Данилов взял только что вымытую Еленой тарелку, положил из стоявшей на плите сковороды поджаренную крупными кусками с хрустящей корочкой картошку, из соседней кастрюли достал кусок тушеного куриного филе, поставил тарелку на стол и полез в холодильник за горчицей и водкой.
Елена обернулась, выразительно посмотрела на бутылку и продолжила мытье посуды. Данилов убрал водку обратно и сел за стол.
– Очень вкусно! – сказал он Елене, вытиравшей руки.
– Я рада, что тебе понравилось.
Елена заварила кипятком пакетик чая и села напротив Данилова.
– Как ты считаешь, – начала она, – вежливо ли обрывать разговор, тем более деловой?
– У меня разрядился аккумулятор.
– Данилов, твои шуточки, вернее, выходки хорошо мне известны. Но не кажется ли тебе, что человек, желающий сделать для тебя нечто полезное, не заслуживает подобного обращения?
– Каатся! – с набитым ртом промычал Данилов.
– И почему ты так сразу и наотрез отказался от моего предложения? Там же, помимо удобного графика и удобного расположения, платят довольно неплохо. У преподавателей куча всяких надбавок…
– Я знаю, – подтвердил Данилов. – Мне мама рассказывала.
– Тогда почему ты так отреагировал?
– Да нормально я отреагировал, Лен! – Данилов начал терять терпение. – Ты предложила, я отказался. Замяли, проехали, забыли!
– Но почему? – упорствовала Елена. – И почему ты был столь резок?

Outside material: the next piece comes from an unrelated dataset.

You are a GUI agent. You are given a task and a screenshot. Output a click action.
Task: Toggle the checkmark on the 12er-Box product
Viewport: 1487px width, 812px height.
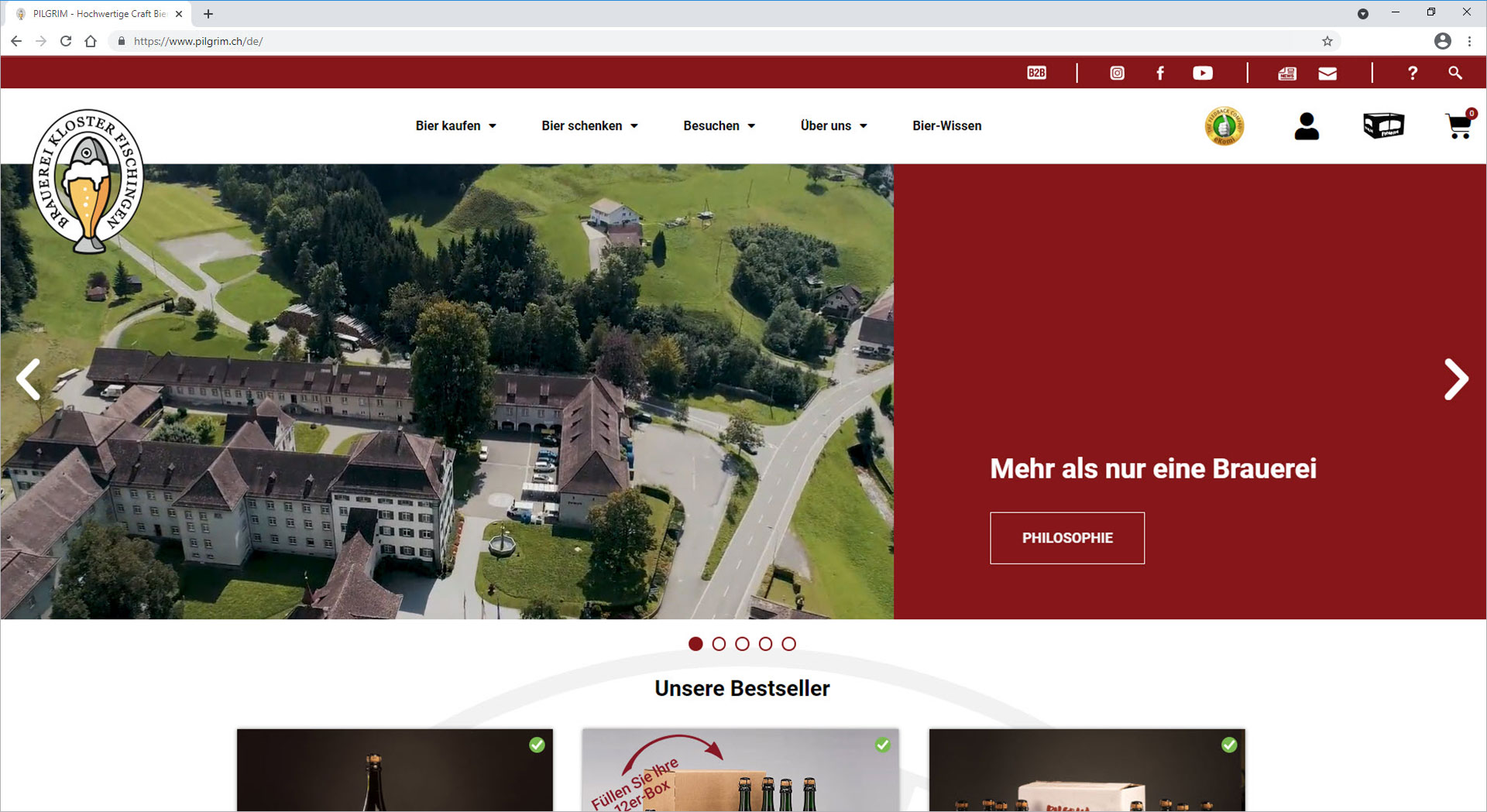(884, 745)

– Да не был я резок! – поняв, что доесть спокойно ему не дадут, Данилов отодвинул от себя тарелку и положил перед собой на стол сцепленные в замок руки. – Просто я не люблю, когда меня пытаются уговорить или заставить. Сказал нет – значит нет! А уж заводить разговор про то, что доктору не пристало санитарить в морге, это не бестактно, это подло!
Слово вырвалось случайно, Данилов хотел сказать «пошло».
– Прости! – с неимоверным сарказмом сказала Елена, вставая из-за стола.
Она ушла, оставив нетронутой свою чашку с чаем. Данилов услышал, как хлопнула дверь спальни, придвинул к себе тарелку и продолжил ужин, запивая его чаем жены: не пропадать же добру.
Когда тарелка опустела, Данилов вымыл посуду, снял с крючка джезву и стал варить себе кофе.
– Добрый вечер, – Никита пришел выпить воды.
– Добрый-добрый, – ответил Данилов. – Как дела?
– Не очень, – признался Никита и, понизив голос, добавил: – Мать как с цепи сорвалась сегодня…
– Не думаю, что это выражение следует применять к близким людям, – заметил Данилов, не отводя глаз от джезвы, чтобы не упустить тот момент, когда пена начнет подниматься. – Можно сказать – «нервничает» или «немного не в себе», нет, лучше все же «нервничает».
– Нервничает она по-другому, – возразил Никита, наливая в стакан воду из фильтра-кувшина. – А сегодня именно то, что я сказал. Даже подзатыльник мне дала…
– Да ну! – не поверил Данилов. – За что?
– Сел за стол с немытыми руками.
– Ее можно понять и простить, – Данилов снял джезву с плиты и перелил кофе в чашку. – Будем считать случившееся единичным случаем.
– Вы плиту не выключили.
– Спасибо. Тебе не надо помочь с уроками?